As young adults, many of us like to assert our independence. We test habits that may have been frowned upon while still under our parents roofs: staying up late, swearing, drinking, eating junk food for dinner – just to name a few. Most of us, once we have kids, make adjustments in order to set a good example for our children – “Shoot!”, “Dog gone it!”, or, “Sassafrass!” might be words we use to express our displeasure in place of our more “adult” versions.
We stop watching violent or racy television shows while the kids are awake, (hopefully) cut back on our alcohol intake, and go to bed earlier (or else pay the consequences in the morning). So, why do so many of us drag our kiddos into our nutrition pitfalls?
We have all heard that eating while watching TV is a bad idea. With the boob tube there as a distraction, it is harder for us to read our internal hunger and fullness cues, which can lead to overeating. We go on and on about how “fat” we feel after eating a piece of cake or a greasy, bacon-loaded cheeseburger, but then we still feed that to our kids. We try to eat better ourselves, but still buy junk food “because the kids like it.” We tell our kids how “bad” fat, dairy, or carbs are. We dislike vegetables ourselves and make our disdain known at the dinner table.
Why are we sabotaging their eating habits like this? And, more importantly, how can we stop?
For tips on picky eaters, check out this RDN Mama article.
How Can We Fix It?

(Click-target data)
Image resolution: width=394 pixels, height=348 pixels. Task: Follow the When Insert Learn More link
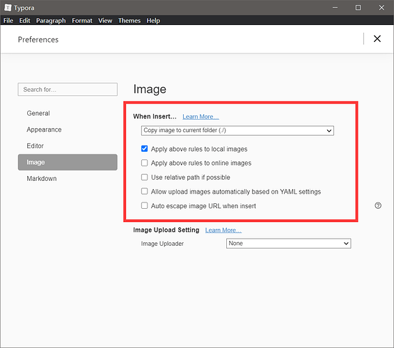(200, 117)
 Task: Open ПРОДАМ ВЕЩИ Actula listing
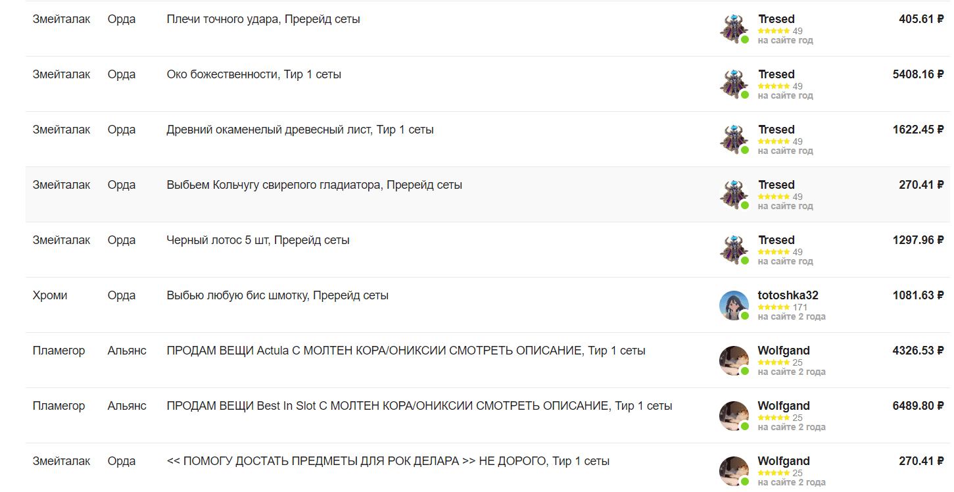click(x=406, y=351)
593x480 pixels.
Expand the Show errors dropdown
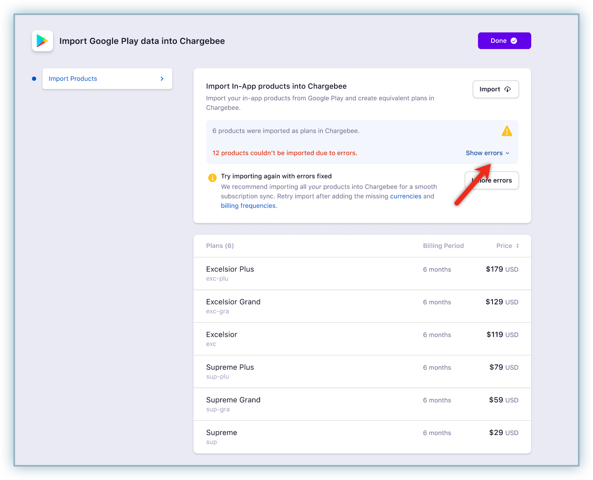pyautogui.click(x=487, y=153)
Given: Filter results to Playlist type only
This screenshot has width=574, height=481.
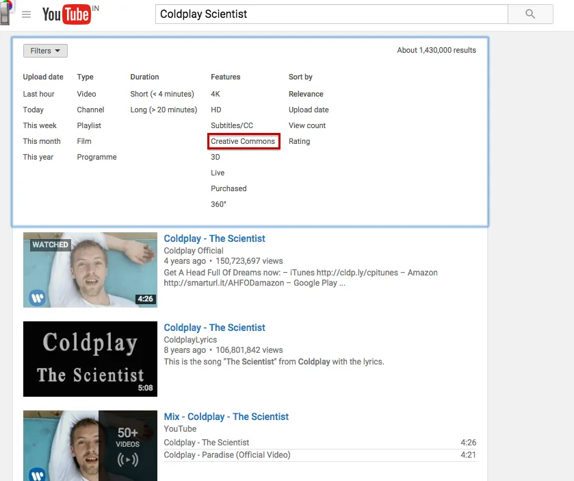Looking at the screenshot, I should [x=88, y=125].
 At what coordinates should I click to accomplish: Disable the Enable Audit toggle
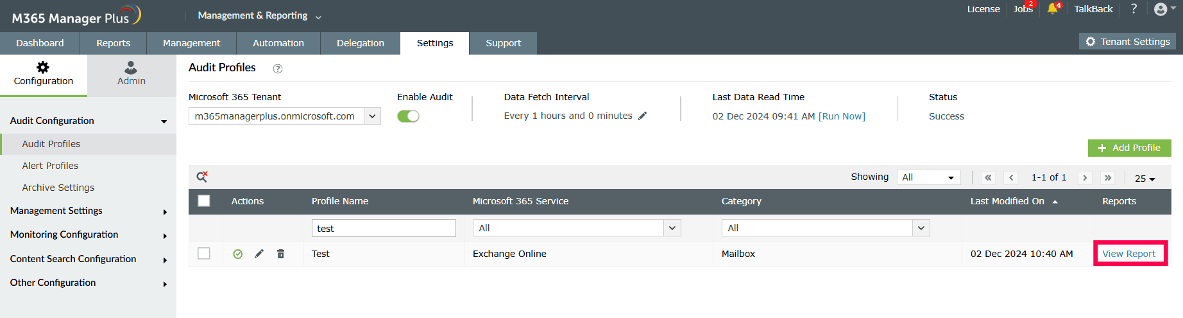pyautogui.click(x=408, y=116)
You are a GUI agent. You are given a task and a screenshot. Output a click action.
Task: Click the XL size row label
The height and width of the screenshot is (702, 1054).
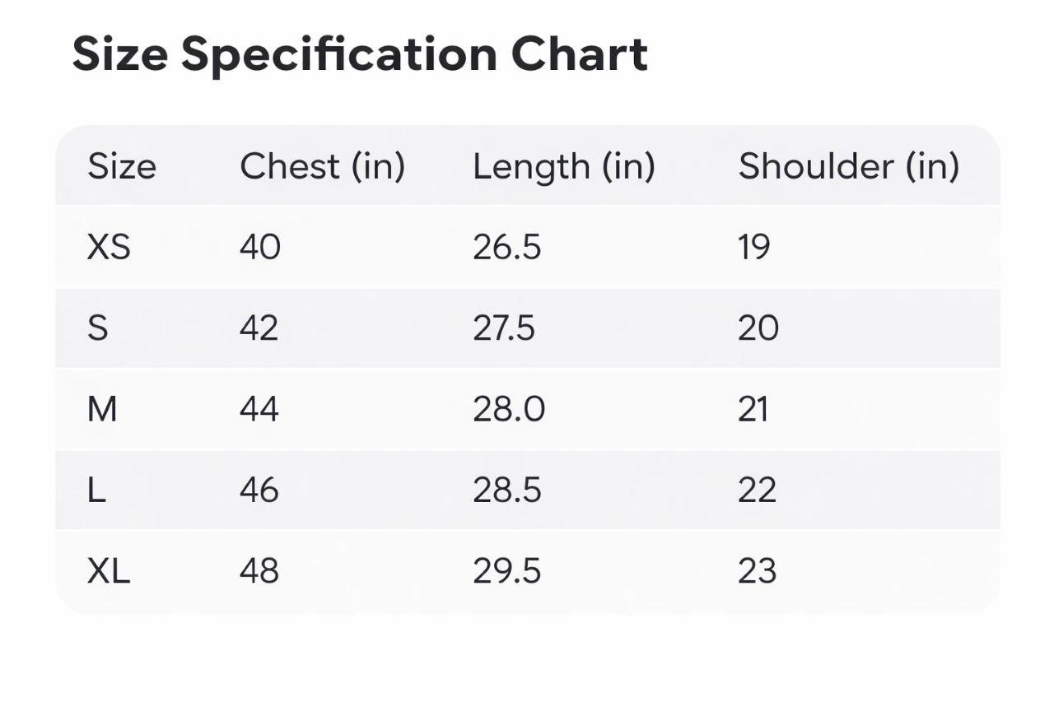(x=109, y=571)
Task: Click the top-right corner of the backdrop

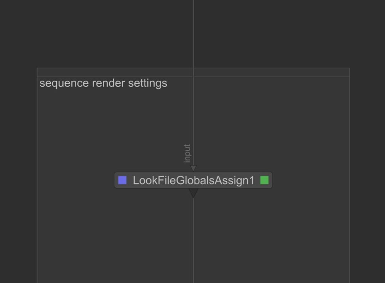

▶ **Given exercise**
In the text about parents and their children's eating habits, what reason is given for why eating while watching TV is a bad idea?

▶ **Answer to the task**
The TV is a distraction that makes it harder to read internal hunger and fullness cues, which can lead to overeating.